Si a esto le añadimos el posible empleo de otros fármacos en adición al AZT como profilaxis post-exposición en el neonato, este porcentaje podría ser todavía menor; con algunos fármacos, como es el caso de la lamivudina (3TC) y la nevirapina (23-25) ya se ha demostrado su tolerancia en el recién nacido y su posible eficacia, recomendándose su empleo sobre todo en aquellos casos en que no se han podido emplear los métodos de prevención en la gestante (tratamiento antirretroviral y cesárea) (12, 17, 26-28).

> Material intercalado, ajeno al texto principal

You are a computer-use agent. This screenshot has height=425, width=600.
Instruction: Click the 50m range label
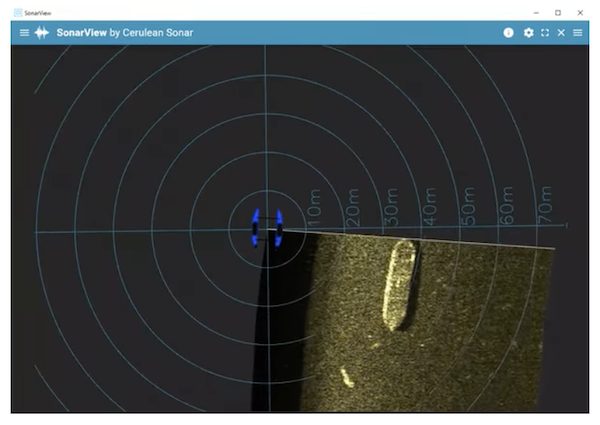pos(468,207)
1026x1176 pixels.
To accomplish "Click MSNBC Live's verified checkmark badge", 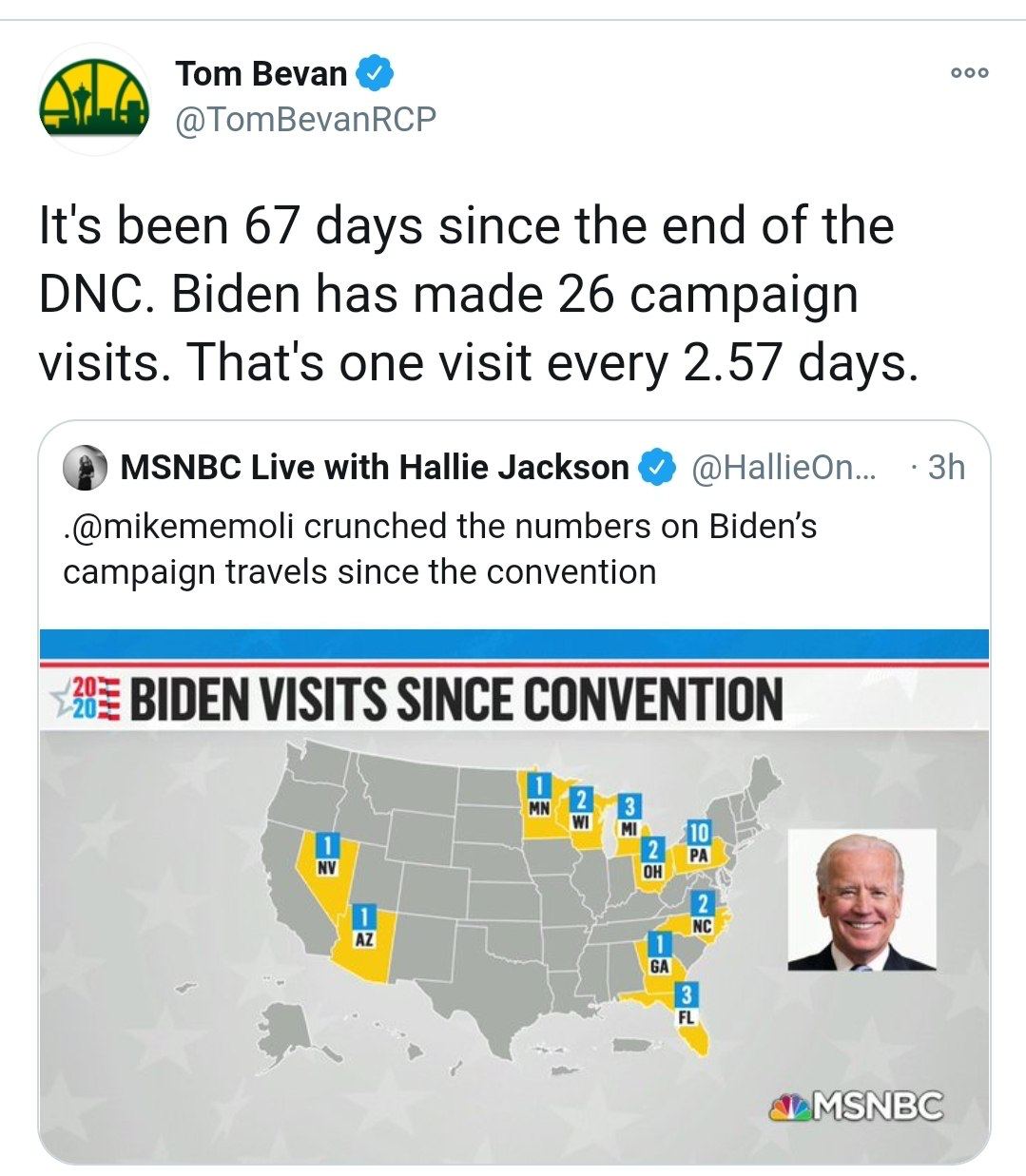I will tap(657, 468).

Otra cuestión a tener en cuenta sería que se trata de la transmisión de una enfermedad cuyo pronóstico ha cambiado mucho en los últimos años gracias al empleo de las nuevas terapias antirretrovirales (29-32), permitiendo prever que la supervivencia y la calidad de vida de esos niños, aún en el peor (y relativamente poco probable) de los casos de que nacieran infectados por el VIH, será mucho mayor de lo que se hubiera podido esperar hace 4 ó 5 años. Además, no podemos dejar de lado la velocidad a que se está desarrollando la investigación en el tratamiento del SIDA, permitiéndonos albergar la esperanza de que algún día se convierta en una enfermedad curable o, al menos, una enfermedad crónica compatible con una larga supervivencia.

 

CONCLUSIÓN.

 Teniendo en cuenta que la gestación no empeora la evolución de la gestante seropositiva y que, si se aplican bien los métodos de prevención de transmisión vertical, el riesgo de contagio al neonato en nuestro entorno es muy bajo, pensamos que la interrupción voluntaria del embarazo en las gestantes seropositivas para el VIH no debiera considerarse como aborto terapéutico. Pensamos también que debiera antes informarse a la gestante de todas las posibilidades de que se dispone para reducir al mínimo el riesgo de contagio a su hijo, y de las posibilidades de tratamiento en el caso de que se diera este contagio.

 

Agradecimientos

 

         Nuestro agradecimiento al Dr. V. Villar Amigó de la Fundación Sida y Drogas (PuVol, Valencia), por las críticas y sugerencias en el desarrollo de esta idea.